Глухо и раскатисто прогремели орудийные выстрелы. И тотчас загрохотали ответные.
— Смотрите! — радостно воскликнул Борис. Он увидел, что темноту Майнсфельда прошили огненные трассы.
— Вот видите, — зампотех кольнул взглядом Сапожнова.
Некоторое время все молчали, ожидая возобновления перестрелки. Но больше выстрелов не было.
Снова подошел Горпинченко. Сказал:
— Глухо, как на том свете.
— Ну что ж, попробуем установить с бригадой связь другим путем… Где Срывков?
— Я здесь, товарищ гвардии подполковник! — Из-за широкой спины Осадчего выскользнул быстроглазый солдатик в шапке-ушанке, из-под которой выглядывала повязка. Это был Федя Срывков, один из лучших разведчиков бригады. Раненный еще в начале наступления, он почти два месяца провалялся в госпитале. Выписался он, как и все выздоравливающие, до срока, когда стало известно о нависшей над частью опасности.
— Срывков, у тебя нет желания прогуляться до бригады?
— Отчего ж, можно.
— Один пойдешь или с кем-нибудь?
— С кем-нибудь все ж лучше. А вдруг одного убьют или ранят?
— Кого возьмешь?
— Суптелю можно? — помедлив, нерешительно спросил он.
— Суптелю? Кого угодно, только не Суптелю…
Суптеля когда-то тоже был разведчиком. Потом его, как бывшего токаря-универсала, перебросили к ремонтникам, где поручали самые сложные работы. Естественно, зампотех им очень дорожил.
— Товарищ гвардии подполковник! — с решительностью, которой он и сам не ожидал от себя, сказал Борис. — Можно, со Срывковым я пойду?
Срывков даже присвистнул от удивления. Не меньше его удивился и зампотех:
— Вы?.. А зачем это нужно? У нас еще людей хватает!
— Разрешите, я объясню!
— Ну, объясните, — почти без интереса сказал Рябкин. Видно было, что для себя он решил: не отпускать, что бы Борис ни говорил.
И Борис, понимая это, а потому волнуясь и торопясь, выложил все, что мучило его.

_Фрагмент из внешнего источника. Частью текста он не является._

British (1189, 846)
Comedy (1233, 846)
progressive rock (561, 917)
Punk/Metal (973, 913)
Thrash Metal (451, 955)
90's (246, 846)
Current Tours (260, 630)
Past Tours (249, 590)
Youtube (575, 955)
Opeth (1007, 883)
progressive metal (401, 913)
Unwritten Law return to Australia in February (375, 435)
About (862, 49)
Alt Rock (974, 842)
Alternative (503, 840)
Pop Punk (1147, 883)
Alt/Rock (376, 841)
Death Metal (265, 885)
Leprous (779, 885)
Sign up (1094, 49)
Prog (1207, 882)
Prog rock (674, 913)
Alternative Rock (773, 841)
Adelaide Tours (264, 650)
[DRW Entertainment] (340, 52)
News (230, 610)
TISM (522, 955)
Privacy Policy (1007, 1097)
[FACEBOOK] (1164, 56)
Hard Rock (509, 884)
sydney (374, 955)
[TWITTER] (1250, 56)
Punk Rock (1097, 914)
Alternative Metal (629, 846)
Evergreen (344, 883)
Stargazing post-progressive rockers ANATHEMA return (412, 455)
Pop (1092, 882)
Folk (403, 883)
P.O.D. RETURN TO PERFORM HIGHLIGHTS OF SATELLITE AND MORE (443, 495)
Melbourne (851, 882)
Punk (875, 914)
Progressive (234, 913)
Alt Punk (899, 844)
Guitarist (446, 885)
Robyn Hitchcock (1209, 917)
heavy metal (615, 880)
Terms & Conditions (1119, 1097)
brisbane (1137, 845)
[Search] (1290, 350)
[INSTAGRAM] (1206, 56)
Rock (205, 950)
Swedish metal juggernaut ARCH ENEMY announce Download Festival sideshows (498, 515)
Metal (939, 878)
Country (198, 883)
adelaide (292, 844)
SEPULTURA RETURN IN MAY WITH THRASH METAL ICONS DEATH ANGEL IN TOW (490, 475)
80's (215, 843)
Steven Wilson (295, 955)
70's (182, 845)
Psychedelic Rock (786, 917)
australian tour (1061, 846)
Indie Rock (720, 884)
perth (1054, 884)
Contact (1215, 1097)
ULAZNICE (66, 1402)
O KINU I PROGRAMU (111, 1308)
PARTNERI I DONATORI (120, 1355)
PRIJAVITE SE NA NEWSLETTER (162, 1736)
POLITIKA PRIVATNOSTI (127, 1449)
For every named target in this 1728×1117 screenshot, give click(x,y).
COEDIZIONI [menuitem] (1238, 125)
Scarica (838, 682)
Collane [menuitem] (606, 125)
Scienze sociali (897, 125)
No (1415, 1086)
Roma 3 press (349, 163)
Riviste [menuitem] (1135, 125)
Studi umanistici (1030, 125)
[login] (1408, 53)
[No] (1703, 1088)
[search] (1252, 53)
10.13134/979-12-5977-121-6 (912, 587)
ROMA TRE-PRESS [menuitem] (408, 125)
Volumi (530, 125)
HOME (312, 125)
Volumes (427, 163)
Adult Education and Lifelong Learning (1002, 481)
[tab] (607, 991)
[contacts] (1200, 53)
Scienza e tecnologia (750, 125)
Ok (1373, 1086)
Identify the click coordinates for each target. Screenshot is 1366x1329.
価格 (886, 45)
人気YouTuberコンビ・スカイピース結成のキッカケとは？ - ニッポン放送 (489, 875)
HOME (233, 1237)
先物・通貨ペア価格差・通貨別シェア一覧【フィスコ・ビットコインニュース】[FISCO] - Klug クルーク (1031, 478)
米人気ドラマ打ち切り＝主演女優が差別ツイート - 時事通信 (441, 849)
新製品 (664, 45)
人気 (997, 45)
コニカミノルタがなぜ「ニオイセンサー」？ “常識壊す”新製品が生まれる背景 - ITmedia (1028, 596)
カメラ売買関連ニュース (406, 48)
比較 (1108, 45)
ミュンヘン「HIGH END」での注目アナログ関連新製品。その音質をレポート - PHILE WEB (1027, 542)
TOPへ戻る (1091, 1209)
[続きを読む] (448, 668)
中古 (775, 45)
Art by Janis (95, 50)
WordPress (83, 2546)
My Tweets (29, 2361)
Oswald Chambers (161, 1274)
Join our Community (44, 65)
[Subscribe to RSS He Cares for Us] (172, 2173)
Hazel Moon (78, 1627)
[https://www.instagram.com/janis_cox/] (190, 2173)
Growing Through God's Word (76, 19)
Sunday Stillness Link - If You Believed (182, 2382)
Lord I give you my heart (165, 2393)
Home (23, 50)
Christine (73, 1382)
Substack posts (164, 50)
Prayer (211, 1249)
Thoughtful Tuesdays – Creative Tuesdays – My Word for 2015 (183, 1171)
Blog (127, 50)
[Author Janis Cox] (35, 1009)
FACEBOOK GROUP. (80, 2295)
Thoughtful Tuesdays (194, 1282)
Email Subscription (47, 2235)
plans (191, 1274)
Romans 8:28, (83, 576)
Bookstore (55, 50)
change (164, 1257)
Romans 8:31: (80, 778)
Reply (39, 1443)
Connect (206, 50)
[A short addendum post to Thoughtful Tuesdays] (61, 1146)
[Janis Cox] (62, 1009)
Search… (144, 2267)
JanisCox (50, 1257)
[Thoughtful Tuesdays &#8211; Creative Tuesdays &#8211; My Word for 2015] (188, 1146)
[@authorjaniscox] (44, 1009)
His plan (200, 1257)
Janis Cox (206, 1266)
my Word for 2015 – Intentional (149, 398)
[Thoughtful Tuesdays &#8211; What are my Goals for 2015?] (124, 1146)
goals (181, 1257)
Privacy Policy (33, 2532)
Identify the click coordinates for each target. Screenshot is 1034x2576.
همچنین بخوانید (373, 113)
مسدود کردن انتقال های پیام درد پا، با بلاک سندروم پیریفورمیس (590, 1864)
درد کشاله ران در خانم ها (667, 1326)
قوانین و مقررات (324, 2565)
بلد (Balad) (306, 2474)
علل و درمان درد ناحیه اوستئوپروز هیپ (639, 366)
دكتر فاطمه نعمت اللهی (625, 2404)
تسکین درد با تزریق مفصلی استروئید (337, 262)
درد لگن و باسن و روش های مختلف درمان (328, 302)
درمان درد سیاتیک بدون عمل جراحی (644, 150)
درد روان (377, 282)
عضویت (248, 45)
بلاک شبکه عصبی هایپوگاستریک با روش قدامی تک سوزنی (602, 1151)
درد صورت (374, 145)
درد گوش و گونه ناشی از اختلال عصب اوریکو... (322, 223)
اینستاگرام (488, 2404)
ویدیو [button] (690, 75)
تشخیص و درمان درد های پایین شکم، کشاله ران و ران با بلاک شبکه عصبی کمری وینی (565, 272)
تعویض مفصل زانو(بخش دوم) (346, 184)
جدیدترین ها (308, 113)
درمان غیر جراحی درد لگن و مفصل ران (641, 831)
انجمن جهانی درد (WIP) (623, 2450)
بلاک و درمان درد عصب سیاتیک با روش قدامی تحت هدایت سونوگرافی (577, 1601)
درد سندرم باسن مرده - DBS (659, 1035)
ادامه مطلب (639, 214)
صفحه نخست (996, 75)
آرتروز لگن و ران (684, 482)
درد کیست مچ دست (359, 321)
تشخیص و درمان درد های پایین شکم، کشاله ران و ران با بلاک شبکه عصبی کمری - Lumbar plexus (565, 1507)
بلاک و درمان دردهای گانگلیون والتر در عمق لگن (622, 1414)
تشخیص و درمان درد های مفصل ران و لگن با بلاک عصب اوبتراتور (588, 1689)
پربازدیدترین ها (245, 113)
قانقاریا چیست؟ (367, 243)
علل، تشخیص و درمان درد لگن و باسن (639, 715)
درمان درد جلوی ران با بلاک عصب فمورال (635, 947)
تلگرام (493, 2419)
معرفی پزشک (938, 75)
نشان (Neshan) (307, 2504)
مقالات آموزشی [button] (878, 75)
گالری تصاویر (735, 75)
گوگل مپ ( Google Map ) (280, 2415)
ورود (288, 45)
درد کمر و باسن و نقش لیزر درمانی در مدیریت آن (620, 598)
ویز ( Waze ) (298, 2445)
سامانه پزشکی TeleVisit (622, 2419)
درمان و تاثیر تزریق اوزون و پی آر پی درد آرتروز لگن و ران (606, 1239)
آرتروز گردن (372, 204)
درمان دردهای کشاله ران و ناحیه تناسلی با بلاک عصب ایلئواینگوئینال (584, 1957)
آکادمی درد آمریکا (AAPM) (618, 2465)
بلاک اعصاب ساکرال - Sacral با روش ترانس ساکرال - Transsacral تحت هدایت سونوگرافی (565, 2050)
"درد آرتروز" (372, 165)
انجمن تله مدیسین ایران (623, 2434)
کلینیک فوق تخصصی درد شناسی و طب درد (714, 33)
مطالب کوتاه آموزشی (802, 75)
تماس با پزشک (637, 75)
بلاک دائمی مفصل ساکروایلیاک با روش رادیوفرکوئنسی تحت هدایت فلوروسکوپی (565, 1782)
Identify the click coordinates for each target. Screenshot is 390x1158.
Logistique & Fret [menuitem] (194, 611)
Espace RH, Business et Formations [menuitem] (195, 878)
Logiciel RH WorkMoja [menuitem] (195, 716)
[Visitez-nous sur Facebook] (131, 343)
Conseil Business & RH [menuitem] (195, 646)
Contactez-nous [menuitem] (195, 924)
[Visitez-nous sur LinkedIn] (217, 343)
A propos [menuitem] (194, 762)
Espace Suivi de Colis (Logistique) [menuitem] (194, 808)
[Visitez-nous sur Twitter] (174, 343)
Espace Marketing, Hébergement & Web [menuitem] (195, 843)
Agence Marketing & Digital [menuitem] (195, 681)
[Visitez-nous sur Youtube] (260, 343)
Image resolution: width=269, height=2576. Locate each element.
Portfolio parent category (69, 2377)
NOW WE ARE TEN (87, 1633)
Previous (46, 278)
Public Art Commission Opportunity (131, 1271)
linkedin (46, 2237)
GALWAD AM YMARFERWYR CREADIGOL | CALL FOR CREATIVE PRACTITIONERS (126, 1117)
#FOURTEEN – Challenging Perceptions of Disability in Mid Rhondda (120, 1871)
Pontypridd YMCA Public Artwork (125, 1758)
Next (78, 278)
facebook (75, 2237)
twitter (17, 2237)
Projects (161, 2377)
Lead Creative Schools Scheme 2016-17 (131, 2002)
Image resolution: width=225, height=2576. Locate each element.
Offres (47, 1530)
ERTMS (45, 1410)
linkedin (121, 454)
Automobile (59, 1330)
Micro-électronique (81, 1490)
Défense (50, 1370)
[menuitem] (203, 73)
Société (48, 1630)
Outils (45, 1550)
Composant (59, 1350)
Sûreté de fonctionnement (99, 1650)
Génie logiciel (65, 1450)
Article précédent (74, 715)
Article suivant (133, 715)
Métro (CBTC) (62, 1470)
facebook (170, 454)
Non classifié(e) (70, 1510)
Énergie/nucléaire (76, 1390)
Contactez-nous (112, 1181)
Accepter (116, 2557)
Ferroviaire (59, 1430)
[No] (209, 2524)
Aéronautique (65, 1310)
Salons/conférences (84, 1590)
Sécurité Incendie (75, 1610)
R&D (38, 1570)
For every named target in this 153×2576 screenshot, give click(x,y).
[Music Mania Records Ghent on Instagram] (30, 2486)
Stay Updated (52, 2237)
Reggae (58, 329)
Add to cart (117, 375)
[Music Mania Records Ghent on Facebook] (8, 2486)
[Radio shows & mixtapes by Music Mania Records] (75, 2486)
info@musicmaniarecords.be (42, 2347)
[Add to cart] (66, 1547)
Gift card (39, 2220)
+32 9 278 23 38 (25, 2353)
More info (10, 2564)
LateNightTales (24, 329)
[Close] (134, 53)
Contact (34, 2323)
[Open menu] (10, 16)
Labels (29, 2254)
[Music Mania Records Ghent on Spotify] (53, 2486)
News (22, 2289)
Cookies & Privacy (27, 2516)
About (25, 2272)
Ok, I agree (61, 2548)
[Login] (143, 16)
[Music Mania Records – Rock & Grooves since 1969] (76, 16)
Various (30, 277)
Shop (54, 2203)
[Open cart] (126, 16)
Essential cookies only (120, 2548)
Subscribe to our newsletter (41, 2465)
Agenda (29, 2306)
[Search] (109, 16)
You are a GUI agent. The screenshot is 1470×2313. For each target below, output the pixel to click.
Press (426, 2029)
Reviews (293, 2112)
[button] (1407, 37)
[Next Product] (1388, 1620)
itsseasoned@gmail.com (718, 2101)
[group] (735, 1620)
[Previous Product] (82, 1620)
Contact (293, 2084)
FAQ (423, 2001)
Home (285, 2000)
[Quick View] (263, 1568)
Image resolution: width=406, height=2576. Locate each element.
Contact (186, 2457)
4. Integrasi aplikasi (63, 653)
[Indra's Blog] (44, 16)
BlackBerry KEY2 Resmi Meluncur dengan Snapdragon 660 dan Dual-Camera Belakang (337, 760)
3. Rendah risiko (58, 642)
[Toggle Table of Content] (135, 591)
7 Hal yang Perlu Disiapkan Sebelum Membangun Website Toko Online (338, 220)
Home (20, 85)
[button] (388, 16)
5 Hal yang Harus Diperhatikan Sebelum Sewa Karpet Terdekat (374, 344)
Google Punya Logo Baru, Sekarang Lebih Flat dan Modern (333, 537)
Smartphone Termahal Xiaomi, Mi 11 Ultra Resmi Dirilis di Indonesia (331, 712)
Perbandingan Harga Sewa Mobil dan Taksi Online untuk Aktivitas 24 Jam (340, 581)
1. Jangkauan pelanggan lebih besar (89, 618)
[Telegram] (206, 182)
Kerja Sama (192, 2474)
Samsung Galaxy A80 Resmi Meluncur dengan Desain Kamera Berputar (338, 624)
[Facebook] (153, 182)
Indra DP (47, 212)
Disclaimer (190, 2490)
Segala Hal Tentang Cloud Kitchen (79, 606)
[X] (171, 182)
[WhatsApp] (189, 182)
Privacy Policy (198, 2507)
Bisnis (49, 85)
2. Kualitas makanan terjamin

И то, что в бригаде скопилась уйма раненых, а перевязочных материалов уже утром, когда он уезжал оттуда, оставалось всего на несколько часов работы. И то, что если срочно не доставить туда бинты и вату, то раненые начнут умирать от заражения крови и гангрены. Подполковник заколебался. Чтобы окончательно убедить его, Борис заявил, что, если ему не разрешат пойти со Срывковым, он пойдет один, потому что это его прямой долг и обязанность.